(Saved data entries)
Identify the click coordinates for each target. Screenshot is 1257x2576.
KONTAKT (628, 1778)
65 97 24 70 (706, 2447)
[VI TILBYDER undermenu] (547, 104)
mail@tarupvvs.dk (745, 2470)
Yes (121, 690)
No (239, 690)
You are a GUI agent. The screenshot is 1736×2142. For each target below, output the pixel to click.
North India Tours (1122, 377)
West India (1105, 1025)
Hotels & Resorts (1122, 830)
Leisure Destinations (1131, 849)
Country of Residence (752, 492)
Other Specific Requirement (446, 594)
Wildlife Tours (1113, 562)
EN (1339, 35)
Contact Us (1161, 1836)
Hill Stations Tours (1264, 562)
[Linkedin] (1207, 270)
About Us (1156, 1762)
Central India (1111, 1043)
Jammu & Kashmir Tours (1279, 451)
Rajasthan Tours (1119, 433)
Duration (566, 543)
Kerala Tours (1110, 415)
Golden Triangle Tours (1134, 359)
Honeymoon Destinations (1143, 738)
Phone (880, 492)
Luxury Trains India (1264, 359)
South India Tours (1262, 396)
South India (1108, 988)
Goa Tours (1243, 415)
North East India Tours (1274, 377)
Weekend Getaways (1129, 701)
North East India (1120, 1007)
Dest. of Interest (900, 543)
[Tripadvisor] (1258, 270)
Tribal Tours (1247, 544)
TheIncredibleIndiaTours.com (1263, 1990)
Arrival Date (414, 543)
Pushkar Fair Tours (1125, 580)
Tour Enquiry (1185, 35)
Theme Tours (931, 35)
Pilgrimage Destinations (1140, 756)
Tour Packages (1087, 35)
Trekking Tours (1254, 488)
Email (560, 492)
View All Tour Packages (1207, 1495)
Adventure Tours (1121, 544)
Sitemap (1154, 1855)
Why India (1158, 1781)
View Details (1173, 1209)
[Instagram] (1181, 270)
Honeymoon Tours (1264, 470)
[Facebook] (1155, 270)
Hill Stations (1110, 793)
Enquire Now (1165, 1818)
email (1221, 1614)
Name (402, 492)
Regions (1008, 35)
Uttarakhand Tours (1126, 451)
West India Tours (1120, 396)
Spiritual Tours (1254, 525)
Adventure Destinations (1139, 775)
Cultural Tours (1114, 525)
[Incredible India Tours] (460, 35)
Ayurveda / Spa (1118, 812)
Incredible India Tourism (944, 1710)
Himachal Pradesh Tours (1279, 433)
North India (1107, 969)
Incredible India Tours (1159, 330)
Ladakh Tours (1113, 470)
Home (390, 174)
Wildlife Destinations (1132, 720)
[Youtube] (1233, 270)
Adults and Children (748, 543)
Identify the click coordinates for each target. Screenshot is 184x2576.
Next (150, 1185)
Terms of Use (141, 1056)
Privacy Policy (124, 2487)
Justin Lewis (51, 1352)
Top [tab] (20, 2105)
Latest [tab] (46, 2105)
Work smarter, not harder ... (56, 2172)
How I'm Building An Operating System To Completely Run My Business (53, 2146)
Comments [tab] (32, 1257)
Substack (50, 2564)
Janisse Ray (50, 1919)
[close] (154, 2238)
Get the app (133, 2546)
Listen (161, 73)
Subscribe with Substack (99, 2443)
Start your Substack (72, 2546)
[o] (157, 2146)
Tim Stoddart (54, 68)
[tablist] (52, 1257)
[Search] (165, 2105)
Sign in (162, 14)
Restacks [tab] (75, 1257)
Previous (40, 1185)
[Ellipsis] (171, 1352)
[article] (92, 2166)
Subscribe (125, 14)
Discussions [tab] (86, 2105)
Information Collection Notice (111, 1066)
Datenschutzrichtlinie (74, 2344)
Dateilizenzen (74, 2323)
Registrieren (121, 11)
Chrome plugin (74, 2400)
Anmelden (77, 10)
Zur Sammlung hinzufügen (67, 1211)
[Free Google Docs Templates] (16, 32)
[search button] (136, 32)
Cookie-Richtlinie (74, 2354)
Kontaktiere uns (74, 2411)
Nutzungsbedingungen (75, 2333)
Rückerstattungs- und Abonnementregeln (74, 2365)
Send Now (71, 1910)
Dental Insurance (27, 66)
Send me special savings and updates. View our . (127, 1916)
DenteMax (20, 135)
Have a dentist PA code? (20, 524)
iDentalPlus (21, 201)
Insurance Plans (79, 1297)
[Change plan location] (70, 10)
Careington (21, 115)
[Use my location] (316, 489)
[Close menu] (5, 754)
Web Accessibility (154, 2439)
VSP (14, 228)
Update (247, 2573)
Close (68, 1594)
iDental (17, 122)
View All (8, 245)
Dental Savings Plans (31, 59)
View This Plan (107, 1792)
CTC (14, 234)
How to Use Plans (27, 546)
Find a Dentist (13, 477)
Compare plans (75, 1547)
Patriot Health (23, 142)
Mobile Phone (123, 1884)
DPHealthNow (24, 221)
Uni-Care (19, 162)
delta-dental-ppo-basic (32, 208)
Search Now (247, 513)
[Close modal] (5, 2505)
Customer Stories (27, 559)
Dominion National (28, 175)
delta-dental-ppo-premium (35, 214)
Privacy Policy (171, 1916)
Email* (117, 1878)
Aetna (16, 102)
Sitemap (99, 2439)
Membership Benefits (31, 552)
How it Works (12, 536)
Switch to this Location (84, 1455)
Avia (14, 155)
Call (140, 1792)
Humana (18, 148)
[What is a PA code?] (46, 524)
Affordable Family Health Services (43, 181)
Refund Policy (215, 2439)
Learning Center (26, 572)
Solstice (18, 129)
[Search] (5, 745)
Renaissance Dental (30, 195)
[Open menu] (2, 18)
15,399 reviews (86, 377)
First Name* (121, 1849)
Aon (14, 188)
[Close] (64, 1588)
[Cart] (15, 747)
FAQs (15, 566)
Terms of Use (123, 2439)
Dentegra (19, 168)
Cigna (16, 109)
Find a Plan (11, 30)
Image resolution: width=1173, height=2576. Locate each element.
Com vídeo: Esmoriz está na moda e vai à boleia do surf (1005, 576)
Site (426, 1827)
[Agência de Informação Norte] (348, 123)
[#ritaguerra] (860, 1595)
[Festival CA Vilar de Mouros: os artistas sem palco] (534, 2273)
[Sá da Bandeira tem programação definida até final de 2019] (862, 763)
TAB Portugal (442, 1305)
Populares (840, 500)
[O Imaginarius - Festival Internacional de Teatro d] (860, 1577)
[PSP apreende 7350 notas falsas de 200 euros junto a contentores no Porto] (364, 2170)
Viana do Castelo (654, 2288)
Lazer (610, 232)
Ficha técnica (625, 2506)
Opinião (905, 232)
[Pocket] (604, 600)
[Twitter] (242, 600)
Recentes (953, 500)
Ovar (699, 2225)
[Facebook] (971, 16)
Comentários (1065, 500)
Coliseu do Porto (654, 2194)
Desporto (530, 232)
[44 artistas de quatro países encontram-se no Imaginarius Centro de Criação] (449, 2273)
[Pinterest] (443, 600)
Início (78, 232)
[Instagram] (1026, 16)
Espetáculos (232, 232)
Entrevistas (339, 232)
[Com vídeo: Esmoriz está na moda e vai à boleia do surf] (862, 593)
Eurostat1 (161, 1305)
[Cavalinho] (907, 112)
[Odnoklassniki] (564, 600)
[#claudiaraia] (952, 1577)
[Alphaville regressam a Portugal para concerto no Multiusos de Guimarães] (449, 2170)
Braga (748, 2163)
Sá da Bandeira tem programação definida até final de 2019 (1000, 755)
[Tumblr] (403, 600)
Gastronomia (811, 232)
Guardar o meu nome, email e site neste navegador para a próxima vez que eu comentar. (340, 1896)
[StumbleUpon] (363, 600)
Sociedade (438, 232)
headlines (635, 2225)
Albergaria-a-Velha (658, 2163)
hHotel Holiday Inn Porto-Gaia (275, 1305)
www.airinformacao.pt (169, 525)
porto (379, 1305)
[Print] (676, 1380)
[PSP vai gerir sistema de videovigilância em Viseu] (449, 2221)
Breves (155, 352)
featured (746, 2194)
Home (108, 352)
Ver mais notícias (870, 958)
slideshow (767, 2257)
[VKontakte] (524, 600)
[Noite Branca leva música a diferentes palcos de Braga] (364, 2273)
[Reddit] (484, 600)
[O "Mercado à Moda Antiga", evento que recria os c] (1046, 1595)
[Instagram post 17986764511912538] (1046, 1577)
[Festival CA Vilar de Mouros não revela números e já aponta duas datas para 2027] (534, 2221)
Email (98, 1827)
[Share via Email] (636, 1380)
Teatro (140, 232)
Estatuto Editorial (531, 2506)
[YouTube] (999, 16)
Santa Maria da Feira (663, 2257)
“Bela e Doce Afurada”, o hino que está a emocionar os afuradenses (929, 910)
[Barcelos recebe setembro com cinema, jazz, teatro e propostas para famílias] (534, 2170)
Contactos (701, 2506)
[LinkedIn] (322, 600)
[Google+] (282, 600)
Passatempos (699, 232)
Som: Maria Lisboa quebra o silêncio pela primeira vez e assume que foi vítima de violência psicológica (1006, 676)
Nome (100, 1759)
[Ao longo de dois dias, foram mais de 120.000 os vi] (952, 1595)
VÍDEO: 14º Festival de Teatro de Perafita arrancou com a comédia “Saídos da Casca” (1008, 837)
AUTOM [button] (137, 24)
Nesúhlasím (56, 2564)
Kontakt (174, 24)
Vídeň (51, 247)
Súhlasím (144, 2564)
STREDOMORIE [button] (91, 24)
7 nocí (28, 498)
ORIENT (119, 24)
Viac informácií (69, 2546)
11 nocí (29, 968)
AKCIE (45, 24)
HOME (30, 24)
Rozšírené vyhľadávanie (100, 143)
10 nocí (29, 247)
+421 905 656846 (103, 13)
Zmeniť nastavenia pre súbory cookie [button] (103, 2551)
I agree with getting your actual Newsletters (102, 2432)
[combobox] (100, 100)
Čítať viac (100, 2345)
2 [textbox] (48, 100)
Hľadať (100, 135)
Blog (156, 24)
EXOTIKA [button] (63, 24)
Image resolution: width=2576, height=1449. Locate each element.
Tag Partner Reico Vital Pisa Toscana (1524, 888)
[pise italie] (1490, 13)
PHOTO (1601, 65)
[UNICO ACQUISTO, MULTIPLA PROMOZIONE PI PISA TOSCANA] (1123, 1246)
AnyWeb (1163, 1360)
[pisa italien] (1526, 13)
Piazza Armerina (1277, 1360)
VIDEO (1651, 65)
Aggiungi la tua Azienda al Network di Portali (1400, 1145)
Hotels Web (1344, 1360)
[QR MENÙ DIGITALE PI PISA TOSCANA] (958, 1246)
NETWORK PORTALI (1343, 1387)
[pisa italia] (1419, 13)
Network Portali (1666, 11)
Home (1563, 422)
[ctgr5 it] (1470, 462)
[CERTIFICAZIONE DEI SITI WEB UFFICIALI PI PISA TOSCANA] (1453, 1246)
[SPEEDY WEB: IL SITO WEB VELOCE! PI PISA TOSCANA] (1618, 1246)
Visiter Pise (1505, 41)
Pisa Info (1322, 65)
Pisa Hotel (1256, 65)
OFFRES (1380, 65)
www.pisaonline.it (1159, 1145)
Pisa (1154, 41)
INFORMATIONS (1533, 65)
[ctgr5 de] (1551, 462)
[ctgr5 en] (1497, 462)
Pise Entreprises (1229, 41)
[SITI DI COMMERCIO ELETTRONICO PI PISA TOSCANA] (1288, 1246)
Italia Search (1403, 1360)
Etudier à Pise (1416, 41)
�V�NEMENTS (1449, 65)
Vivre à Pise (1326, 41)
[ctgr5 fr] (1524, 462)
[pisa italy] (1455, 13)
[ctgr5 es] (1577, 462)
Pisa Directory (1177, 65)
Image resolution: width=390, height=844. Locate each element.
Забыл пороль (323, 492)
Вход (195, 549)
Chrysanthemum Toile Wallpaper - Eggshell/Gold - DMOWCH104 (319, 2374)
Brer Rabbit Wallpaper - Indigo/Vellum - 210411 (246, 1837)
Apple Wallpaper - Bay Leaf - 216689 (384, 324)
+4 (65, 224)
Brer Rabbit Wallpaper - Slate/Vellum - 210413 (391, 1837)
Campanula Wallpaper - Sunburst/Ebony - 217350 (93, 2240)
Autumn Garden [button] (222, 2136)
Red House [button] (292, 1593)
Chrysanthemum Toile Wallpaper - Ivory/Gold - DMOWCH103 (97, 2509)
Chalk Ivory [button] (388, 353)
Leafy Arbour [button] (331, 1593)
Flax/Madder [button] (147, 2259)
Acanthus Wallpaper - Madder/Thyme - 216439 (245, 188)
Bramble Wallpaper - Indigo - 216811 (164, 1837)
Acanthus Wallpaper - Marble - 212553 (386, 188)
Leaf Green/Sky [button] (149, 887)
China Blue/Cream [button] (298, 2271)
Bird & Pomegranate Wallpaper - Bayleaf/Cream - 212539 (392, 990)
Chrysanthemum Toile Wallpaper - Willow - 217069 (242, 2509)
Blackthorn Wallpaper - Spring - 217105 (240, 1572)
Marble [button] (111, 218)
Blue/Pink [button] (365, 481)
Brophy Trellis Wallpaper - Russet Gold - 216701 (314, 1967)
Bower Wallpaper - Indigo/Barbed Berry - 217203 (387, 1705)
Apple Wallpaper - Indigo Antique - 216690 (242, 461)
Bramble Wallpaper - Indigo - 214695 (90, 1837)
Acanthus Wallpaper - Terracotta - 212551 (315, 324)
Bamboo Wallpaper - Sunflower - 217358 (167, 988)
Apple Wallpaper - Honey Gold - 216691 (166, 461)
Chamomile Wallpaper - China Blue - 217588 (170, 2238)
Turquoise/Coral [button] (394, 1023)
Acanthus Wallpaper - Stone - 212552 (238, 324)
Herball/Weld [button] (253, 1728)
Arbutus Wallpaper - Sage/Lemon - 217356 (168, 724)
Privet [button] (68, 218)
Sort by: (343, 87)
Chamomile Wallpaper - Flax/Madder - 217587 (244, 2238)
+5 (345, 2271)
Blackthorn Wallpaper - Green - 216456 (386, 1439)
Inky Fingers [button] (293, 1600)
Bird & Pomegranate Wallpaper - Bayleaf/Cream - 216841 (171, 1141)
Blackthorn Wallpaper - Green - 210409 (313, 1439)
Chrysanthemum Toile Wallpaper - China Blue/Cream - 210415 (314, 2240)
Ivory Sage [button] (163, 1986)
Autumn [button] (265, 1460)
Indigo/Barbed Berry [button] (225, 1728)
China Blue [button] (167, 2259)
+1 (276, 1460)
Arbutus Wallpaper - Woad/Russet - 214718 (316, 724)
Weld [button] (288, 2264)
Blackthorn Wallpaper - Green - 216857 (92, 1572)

_To do_: The reply should consist solely of the lines of the data, exact, from the opening line through the line with "Central India (1111, 1043)", inclusive.

_Task answer_:
Identify the click coordinates for each target. Screenshot is 1257x2576.
KONTAKT (628, 1778)
65 97 24 70 (706, 2447)
[VI TILBYDER undermenu] (547, 104)
mail@tarupvvs.dk (745, 2470)
Yes (121, 690)
No (239, 690)
You are a GUI agent. The screenshot is 1736×2142. For each target below, output the pixel to click.
North India Tours (1122, 377)
West India (1105, 1025)
Hotels & Resorts (1122, 830)
Leisure Destinations (1131, 849)
Country of Residence (752, 492)
Other Specific Requirement (446, 594)
Wildlife Tours (1113, 562)
EN (1339, 35)
Contact Us (1161, 1836)
Hill Stations Tours (1264, 562)
[Linkedin] (1207, 270)
About Us (1156, 1762)
Central India (1111, 1043)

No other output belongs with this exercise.